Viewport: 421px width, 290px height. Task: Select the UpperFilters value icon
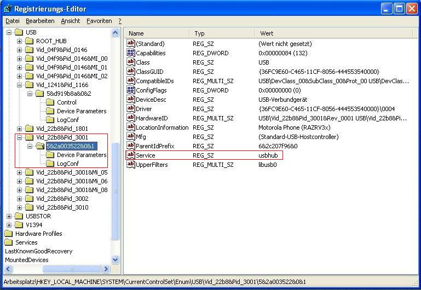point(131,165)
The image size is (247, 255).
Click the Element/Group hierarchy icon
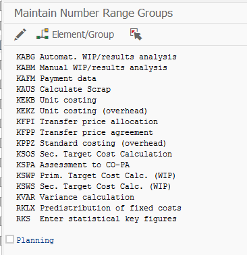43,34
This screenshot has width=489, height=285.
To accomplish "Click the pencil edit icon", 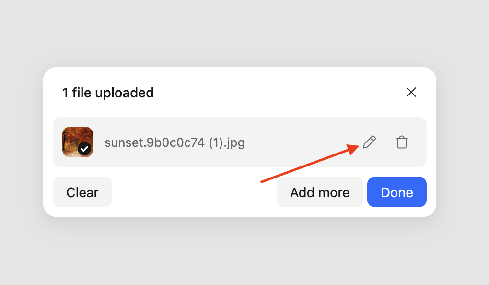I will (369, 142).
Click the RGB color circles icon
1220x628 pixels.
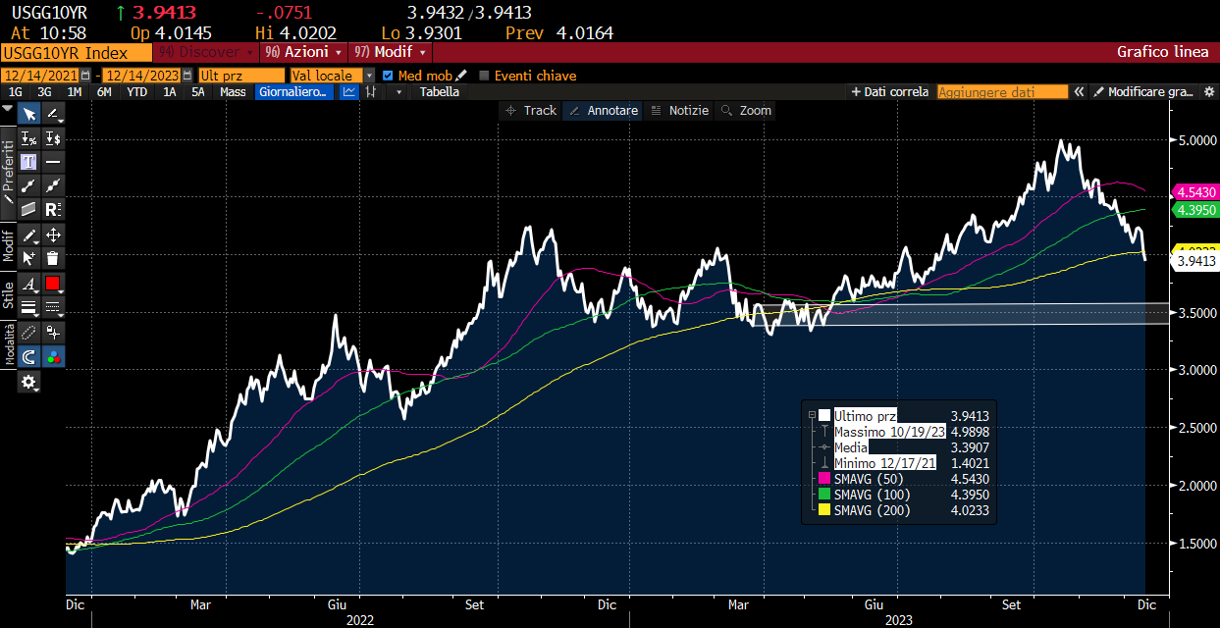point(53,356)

_ _ _

* ACTION ITEM: The copy should run from the first line of the material above through the line with "This screenshot has width=489, height=285.", repeated exactly and without pictures.

* EXERCISE SOLUTION:
Viewport: 421px width, 290px height. Task: Select the UpperFilters value icon
point(131,165)
The image size is (247, 255).
Click the Element/Group hierarchy icon
43,34
This screenshot has width=489, height=285.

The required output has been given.